RECORDS TO PROCESS:
□ □ □
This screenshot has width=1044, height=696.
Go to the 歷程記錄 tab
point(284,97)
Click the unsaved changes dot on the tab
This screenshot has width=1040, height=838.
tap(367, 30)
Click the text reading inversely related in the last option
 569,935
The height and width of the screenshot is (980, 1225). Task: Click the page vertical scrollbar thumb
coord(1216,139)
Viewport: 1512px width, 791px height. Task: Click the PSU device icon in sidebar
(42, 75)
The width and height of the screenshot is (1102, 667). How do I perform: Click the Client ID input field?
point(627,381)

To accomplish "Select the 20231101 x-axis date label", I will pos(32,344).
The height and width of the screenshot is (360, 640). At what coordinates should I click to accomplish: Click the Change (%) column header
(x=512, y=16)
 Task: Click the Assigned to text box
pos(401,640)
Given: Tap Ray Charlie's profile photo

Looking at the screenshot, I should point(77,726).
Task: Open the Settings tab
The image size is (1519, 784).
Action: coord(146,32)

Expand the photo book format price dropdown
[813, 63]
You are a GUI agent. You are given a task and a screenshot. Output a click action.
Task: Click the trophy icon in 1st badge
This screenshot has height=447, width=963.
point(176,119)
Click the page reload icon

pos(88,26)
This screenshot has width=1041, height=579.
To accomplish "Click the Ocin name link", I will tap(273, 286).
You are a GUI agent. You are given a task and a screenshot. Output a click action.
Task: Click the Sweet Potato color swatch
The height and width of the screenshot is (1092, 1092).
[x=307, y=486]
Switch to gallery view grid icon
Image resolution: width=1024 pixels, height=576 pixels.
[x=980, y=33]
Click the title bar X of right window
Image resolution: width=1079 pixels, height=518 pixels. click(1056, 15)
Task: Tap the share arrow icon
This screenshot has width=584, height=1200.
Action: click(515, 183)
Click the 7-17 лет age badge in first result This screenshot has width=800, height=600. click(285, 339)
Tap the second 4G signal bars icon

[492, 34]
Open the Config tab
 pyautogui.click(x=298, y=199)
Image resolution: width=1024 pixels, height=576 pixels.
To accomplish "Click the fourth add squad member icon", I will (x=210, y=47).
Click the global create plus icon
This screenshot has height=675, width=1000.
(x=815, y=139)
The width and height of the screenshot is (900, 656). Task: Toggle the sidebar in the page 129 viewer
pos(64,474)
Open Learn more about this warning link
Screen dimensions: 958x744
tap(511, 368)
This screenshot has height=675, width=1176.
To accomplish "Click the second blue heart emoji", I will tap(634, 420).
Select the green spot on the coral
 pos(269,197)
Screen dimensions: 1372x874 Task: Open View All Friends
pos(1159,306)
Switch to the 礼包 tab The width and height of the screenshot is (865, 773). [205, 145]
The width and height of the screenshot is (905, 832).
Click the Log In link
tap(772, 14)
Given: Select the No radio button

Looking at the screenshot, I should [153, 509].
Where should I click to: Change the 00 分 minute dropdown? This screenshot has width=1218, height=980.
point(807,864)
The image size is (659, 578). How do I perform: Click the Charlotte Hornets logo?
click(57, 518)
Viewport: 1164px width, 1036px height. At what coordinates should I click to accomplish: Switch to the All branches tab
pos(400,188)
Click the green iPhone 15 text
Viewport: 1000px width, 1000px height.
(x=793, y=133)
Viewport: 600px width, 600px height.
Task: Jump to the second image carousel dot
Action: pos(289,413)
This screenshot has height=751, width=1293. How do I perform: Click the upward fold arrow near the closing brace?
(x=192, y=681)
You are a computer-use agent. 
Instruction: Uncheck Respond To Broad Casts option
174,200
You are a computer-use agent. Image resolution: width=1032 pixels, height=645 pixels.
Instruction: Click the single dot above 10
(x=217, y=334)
□ □ □
YOUR TASK: In the entries above, some lines hold the string "computer". Copy each of them.

RESULT:
You are a computer-use agent. 
You are a computer-use agent. Image resolution: width=1032 pixels, height=645 pixels.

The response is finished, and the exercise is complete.